I got a new bunny over a week ago and im terrible at naming!! I want somethine unique.. any ideas?

His personality is friendly, relaxed, he love being pet above nose he will sit on your lap all night as long as you keep petting him. he loves to explore too! he's very curious and trys to steal whatever im eating.

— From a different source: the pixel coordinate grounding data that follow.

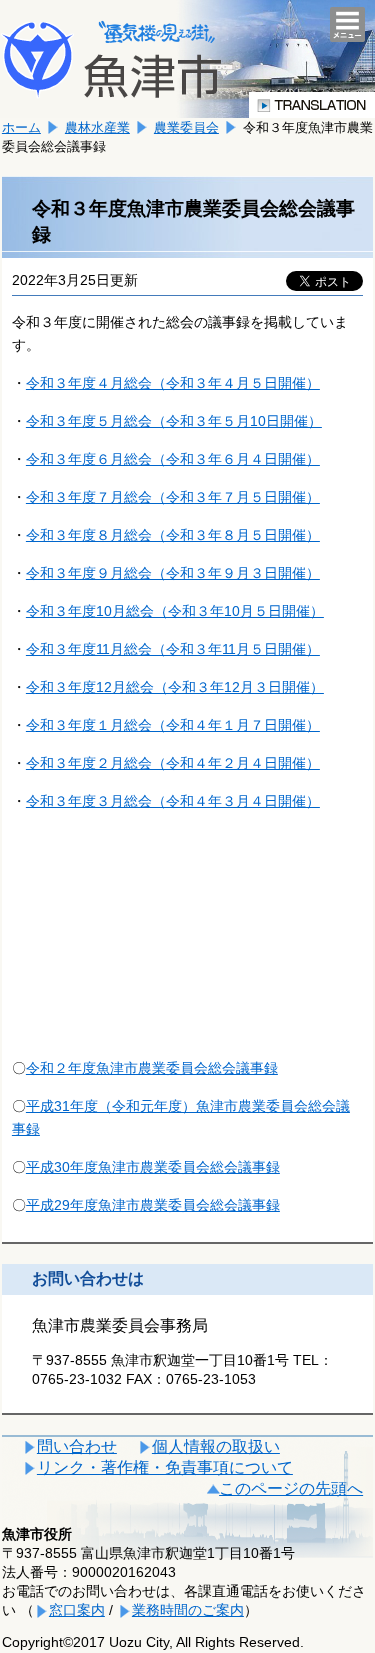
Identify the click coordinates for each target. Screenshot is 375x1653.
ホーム (21, 127)
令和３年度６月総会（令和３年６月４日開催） (173, 459)
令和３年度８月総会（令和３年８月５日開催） (173, 535)
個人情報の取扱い (216, 1446)
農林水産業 (97, 127)
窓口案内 (77, 1610)
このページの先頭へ (291, 1488)
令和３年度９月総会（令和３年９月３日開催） (173, 573)
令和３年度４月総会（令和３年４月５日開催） (173, 383)
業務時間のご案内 (188, 1610)
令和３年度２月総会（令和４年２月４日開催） (173, 763)
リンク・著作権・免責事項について (165, 1467)
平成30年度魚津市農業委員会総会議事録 (153, 1167)
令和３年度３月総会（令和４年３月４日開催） (173, 801)
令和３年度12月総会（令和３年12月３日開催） (175, 687)
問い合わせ (77, 1446)
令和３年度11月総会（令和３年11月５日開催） (173, 649)
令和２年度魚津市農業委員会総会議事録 (152, 1068)
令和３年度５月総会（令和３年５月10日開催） (174, 421)
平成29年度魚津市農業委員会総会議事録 (153, 1205)
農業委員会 (186, 127)
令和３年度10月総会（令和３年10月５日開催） (175, 611)
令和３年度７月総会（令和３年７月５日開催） (173, 497)
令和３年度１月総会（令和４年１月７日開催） (173, 725)
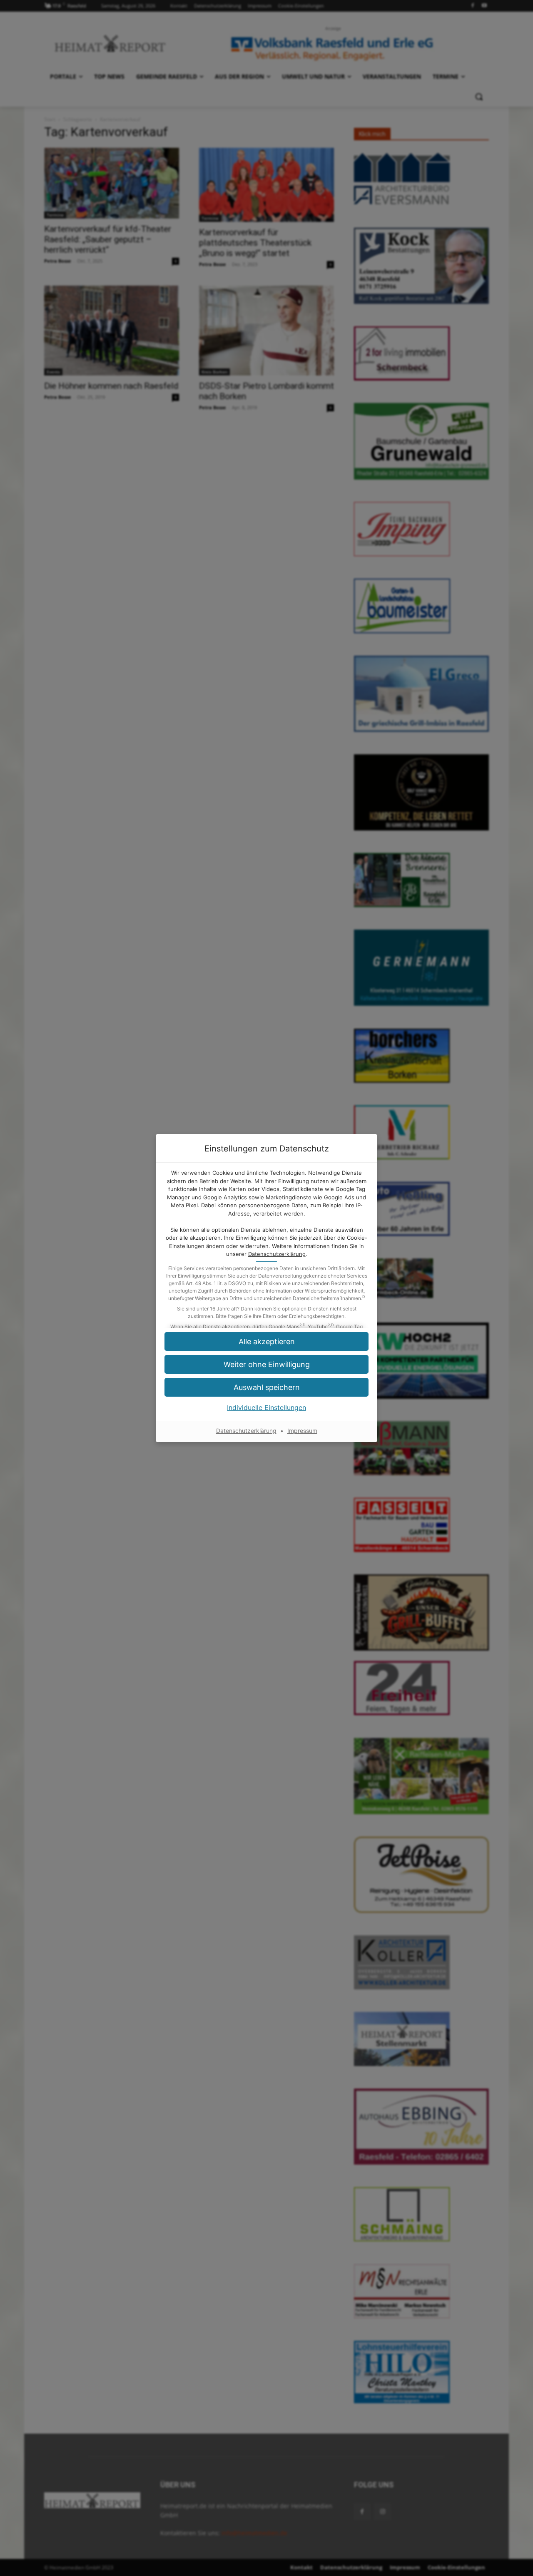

Hes a tan colored mini lop with some spotches of gray.


----------



## alyssars1 (Aug 27, 2012)

last picture of him falling asleep  loves being pet!


----------



## Alee C. (Aug 28, 2012)

Oh my god he is soo cute. 
Here are some names i like: 
Ace
Atlas
Dodge
Chico
Lexington
Oliver
Pheonix
Link
He looks kinda like a chico to me:wink


----------



## Hyatt101 (Aug 28, 2012)

He is soo cute! I like Oliver, and you could call him Ollie!


----------



## lauratunes12 (Aug 29, 2012)

He looks like me! My mommies were going to name me Romeo if I was a boy, because when they got me they couldn't really tell. But because it looks like he likes to sleep, his name can be Sleepy!


----------



## qtipthebun (Aug 31, 2012)

If he were my boyfriend, I'd wanna call him Butterscotch.

-Qtip


----------



## LakeCondo (Aug 31, 2012)

Red, Rusty, Sir Naps-a-lot, Christopher Columbus, Rob the Robber


----------



## alyssars1 (Sep 2, 2012)

Oh I like Ollie!! Here's some better picture of him... he has already gotten bigger though!


----------



## Hyatt101 (Sep 2, 2012)

Are you going to name him ollie? I think he looks just like an ollie!


----------



## Mariah (Sep 2, 2012)

As soon as I saw the picture I thought his name should be Oliver! I see other people think the same thing!


----------



## Samara (Sep 3, 2012)

He looks like a Compass to me!


----------



## Ryan Ron (Sep 3, 2012)

I will prefer you Shinu,Trophy and remun for your cute bunny.You know I have a rabbit named shijo,but too aggressive,he bite me one day,what I do,I can't understand as I have First time nourish rabbit.Please let me know to change his behavior.

pet drugs online


----------



## CosmosMomma (Sep 10, 2012)

I think he looks like a hopscotch  Don't ask me why, just when I saw his face I thought "hopscotch"  That's how I picked Cosmo's name.


----------